Direct sampling¶
Imagine I have a uniform random number generator giving number according to
\begin{equation*} \pi_\mathrm{uni}(x) = \begin{cases} 1 & \text{for} \quad 0 \le x < 1 \\ 0 & \text{otherwise} \end{cases} \end{equation*}
numpy.random.rand()generates such numbers.How do I generate new distribution functions?
In some cases, this can be done and independent random variable are obtained.
Tower sampling¶
Tower sampling allows to sample a discrete distribution.
We want to pick a number $\{1, 2, \ldots, n\}$ with corresponding probabilities $\{ \pi_1, \pi_2, \ldots, \pi_n \}$.
Construct the cumulative distribution $\Pi_\ell = \sum_{i=1}^\ell \pi_i$ for $0 \le \ell \le n$. We have $\Pi_n = 1$.
Draw a uniform random number $\mu$ in $[0, 1[$.
Find $k$ such that $\Pi_{k-1} \le \mu < \Pi_k$.
The $k$'s are distributed according to $\pi_k$.
Below is a simple implementation of tower sampling.
It can be improved by sorting the $\pi_i$.
def tower_sampling(π):
Π = np.cumsum(π) # cumulative sum
μ = np.random.rand() # random number in [0,1[
k = 0
while True: # find k
if Π[k] > μ: break
k = k+1
return k+1
π = [0.2, 0.1, 0.4, 0.15, 0.15]
n_samples = 2**14
samples = [tower_sampling(π) for i in range(n_samples)]
Continuous distribution¶
Let's try to extend the tower sampling to continuous distributions. Discrete indices become continuous varialbles
\begin{equation*} \{k, \pi_k\} \quad \to \quad \{x,\pi(x)\} \end{equation*}
Cumulative distribution function
\begin{equation*} \Pi_k \quad \to \quad \Pi(x) = \int_{-\infty}^x \pi(y) dy \end{equation*}
Draw a uniform random number $\mu \in [0, 1[$.
The original condition to find $k$ such that $\Pi_{k-1} \le \mu < \Pi_k$ now becomes finding $x$ such that $\Pi(x) = \mu$, i.e.
\begin{equation*} x = \Pi^{-1}(\mu) \end{equation*}
The sampled $x$'s are distributed according to $\pi(x)$.
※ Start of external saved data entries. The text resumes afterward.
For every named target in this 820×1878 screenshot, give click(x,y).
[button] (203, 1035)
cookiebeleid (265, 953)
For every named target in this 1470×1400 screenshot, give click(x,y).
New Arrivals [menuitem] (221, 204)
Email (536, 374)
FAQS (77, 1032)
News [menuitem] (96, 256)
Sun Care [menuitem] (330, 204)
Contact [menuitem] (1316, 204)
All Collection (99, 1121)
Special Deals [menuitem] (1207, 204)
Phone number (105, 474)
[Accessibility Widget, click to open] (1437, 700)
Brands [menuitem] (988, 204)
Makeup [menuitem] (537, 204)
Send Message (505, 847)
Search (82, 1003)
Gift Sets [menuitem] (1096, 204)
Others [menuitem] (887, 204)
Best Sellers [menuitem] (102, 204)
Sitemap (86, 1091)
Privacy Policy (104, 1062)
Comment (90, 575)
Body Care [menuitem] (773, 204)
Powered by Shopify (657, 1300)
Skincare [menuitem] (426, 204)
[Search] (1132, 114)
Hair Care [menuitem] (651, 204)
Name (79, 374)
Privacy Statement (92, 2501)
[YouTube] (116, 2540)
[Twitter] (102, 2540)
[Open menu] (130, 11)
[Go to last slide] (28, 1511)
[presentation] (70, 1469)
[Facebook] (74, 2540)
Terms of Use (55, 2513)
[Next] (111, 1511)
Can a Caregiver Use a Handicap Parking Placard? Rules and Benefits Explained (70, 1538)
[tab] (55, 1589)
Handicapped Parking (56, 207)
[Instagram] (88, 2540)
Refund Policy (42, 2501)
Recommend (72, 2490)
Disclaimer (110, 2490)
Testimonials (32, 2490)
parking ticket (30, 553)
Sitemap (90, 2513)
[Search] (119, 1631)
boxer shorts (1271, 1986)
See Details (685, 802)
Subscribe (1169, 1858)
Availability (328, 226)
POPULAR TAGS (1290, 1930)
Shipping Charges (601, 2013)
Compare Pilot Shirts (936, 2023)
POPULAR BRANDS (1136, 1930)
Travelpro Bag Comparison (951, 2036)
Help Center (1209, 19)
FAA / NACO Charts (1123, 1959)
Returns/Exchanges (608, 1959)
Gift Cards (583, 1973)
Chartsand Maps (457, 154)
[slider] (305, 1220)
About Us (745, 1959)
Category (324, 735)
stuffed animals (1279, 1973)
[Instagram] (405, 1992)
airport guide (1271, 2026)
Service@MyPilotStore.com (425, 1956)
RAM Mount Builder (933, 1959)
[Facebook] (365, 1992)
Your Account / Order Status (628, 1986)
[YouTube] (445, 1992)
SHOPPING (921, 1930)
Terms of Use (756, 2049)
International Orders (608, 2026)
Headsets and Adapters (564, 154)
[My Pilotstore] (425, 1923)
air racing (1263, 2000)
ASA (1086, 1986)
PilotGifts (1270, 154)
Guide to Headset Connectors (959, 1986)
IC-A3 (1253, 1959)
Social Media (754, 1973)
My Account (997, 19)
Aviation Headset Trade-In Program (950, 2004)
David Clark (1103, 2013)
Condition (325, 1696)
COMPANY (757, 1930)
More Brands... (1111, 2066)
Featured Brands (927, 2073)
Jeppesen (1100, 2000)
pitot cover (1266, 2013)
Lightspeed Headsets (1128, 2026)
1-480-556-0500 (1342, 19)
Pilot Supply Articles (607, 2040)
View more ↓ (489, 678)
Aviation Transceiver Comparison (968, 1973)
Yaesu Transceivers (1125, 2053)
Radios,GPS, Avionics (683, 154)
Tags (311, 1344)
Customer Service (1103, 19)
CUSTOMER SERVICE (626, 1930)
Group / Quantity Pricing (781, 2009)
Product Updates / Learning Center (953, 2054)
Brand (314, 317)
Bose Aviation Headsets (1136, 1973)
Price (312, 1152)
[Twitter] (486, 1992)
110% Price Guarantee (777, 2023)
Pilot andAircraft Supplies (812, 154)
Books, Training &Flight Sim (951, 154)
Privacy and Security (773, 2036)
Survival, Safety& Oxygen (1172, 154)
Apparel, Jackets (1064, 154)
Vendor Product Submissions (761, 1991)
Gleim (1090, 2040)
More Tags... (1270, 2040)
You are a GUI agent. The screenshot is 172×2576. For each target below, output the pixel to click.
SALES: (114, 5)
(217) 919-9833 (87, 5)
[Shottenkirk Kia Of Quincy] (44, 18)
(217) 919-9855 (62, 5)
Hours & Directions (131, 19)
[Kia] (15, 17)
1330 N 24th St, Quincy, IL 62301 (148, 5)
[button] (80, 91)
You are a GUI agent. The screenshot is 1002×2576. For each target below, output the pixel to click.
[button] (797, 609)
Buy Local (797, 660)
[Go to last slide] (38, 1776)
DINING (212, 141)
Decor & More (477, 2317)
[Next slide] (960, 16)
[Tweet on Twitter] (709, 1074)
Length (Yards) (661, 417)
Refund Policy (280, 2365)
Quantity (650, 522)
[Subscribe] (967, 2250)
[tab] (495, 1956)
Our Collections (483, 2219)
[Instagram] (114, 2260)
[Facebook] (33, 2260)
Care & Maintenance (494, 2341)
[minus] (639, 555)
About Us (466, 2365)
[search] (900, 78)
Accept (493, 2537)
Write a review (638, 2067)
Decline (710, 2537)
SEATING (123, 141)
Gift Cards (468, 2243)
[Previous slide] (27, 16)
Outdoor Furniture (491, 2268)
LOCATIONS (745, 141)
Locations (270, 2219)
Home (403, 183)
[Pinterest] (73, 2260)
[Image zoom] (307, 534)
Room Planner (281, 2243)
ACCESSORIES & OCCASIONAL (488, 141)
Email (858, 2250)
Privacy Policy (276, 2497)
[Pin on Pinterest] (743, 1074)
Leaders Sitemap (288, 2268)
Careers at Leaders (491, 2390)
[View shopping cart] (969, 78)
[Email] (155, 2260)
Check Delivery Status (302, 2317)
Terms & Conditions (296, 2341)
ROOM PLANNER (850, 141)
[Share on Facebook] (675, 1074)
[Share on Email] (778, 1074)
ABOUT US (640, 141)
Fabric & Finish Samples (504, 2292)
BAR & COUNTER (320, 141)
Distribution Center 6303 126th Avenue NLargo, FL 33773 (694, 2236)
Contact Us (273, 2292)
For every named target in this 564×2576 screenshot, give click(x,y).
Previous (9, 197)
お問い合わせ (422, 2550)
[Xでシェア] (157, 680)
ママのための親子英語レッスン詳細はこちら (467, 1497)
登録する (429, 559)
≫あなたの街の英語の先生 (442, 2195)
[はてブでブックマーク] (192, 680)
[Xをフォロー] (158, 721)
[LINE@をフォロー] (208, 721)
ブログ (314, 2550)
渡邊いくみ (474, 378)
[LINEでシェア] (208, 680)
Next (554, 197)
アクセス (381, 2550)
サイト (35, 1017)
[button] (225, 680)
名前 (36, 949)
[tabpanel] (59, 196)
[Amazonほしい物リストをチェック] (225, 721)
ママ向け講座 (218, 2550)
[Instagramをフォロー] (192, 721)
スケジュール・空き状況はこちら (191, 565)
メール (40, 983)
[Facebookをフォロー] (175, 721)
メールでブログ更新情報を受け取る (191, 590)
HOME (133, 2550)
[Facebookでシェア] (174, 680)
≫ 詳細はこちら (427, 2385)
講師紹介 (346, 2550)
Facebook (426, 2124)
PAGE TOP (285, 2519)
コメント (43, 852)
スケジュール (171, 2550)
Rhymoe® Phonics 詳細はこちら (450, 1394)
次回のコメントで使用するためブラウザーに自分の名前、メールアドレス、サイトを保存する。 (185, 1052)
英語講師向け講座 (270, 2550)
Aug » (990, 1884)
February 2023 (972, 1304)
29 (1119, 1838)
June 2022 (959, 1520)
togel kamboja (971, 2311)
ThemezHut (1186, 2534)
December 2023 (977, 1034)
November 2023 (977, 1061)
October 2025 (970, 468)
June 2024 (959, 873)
Unfortunately it is usually very difficult to find $\Pi^{-1}$.
Example (trivial)¶
Let's start from a very simple example, a uniform distribution over $[a, b[$
\begin{equation*} \pi(x) = \begin{cases} \frac{1}{b-a} & \text{for} \quad a \le x < b \\ 0 & \text{otherwise} \end{cases} \end{equation*}
The cumulative distribution function is
\begin{equation*} \Pi(x) = \int_a^x \pi(y) dy = \frac{x - a}{b - a} \qquad \Pi^{-1}(\mu) = a + (b-a) \mu \end{equation*}
$x$ will be sampled according to $\pi(x)$ if it is computed from a uniform $\mu \in [0,1[$ with
\begin{equation*} x = a + (b-a) \mu \end{equation*}
Example¶
Let us try to sample the exponential distribution for $x \ge 0$
\begin{equation*} \pi(x) = \lambda \mathrm{e}^{-\lambda x} \end{equation*}
The cumulative distribution function is
\begin{equation*} \Pi(x) =\int_0^x \pi(y) dy = \left.-\mathrm{e}^{-\lambda y} \right \rvert_0^x = 1 - \mathrm{e}^{-\lambda x} \qquad \Pi^{-1}(\mu) = -\frac{1}{\lambda} \ln(1 - \mu) \end{equation*}
The distributions of $1-\mu$ and $\mu$ are the same, so we can sample $x$ using
\begin{equation*} x = -\frac{1}{\lambda} \ln(\mu) \end{equation*}
λ = 0.5
n_samples = 2**14
samples = -np.log(np.random.rand(n_samples)) / λ
Summary¶
Similar tricks allow to generate the most common simple distributions, such as the normal distribution, etc.
Generators for these distributions are available in libraries, e.g.
numpy.random.The values are all independent and often the generation is fast.
However, one must be able to invert the cumulative distribution function, which is in general very difficult.